2024 Author: Jasmine Walkman | [email protected]. Last modified: 2023-12-16 08:29
It is easy to think that bones are a solid mass. In fact, they are living tissue that needs to be constantly renewed.
About thirty of our bones begin to weaken, they lose their strength and power. The good news is that including certain nutrients and products in your diet can keep your bones healthy for a long time.
That is why it is necessary to emphasize:
Calcium. Surprisingly, 99 percent of the body's calcium is stored in the bones and teeth. The remaining one percent circulates in the body, performing functions related to the nervous system, muscle contraction and blood clotting.
If you want strong and healthy bones, you need to make sure that you take the recommended amounts of calcium every day. The healthy dose is about 600 milligrams a day. Good sources of calcium are dairy products, calcium-fortified soy and canned salmon.
Proteins. Increased protein intake is usually associated with increased bone mass, especially in adolescents. Foods suitable for bones include skinless chicken, fish, nuts and seeds, legumes and tofu.
Vitamin D. Going out every day in sunny weather is a great way to increase your vitamin D levels. This fat-soluble vitamin increases the absorption of calcium and phosphorus in the small intestine, which leads to the strengthening of the bone system.

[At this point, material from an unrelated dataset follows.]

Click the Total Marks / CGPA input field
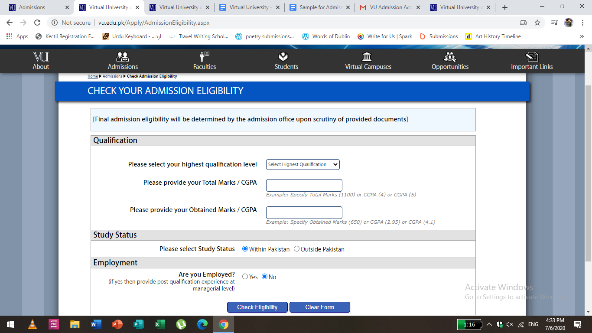The height and width of the screenshot is (333, 592). click(x=304, y=185)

Just 10 minutes in the sun in the summer is enough time for the body to get the necessary vitamin. Some foods, such as salmon and tuna, are also rich in the valuable ingredient.
What should you limit?
Consumption of more than 6 grams of salt increases the excretion of calcium in the urine, which leads to a decrease in bone strength, as they do not receive calcium in the body.
Excess alcohol interferes with the renewal of the skeletal system, reduces the ability to absorb vitamin D.
Just like salt, caffeine also leads to increased absorption of undigested calcium from the body. This puts the bones at risk. If you are an avid fan of the refreshing drink, you must increase your intake of foods rich in calcium.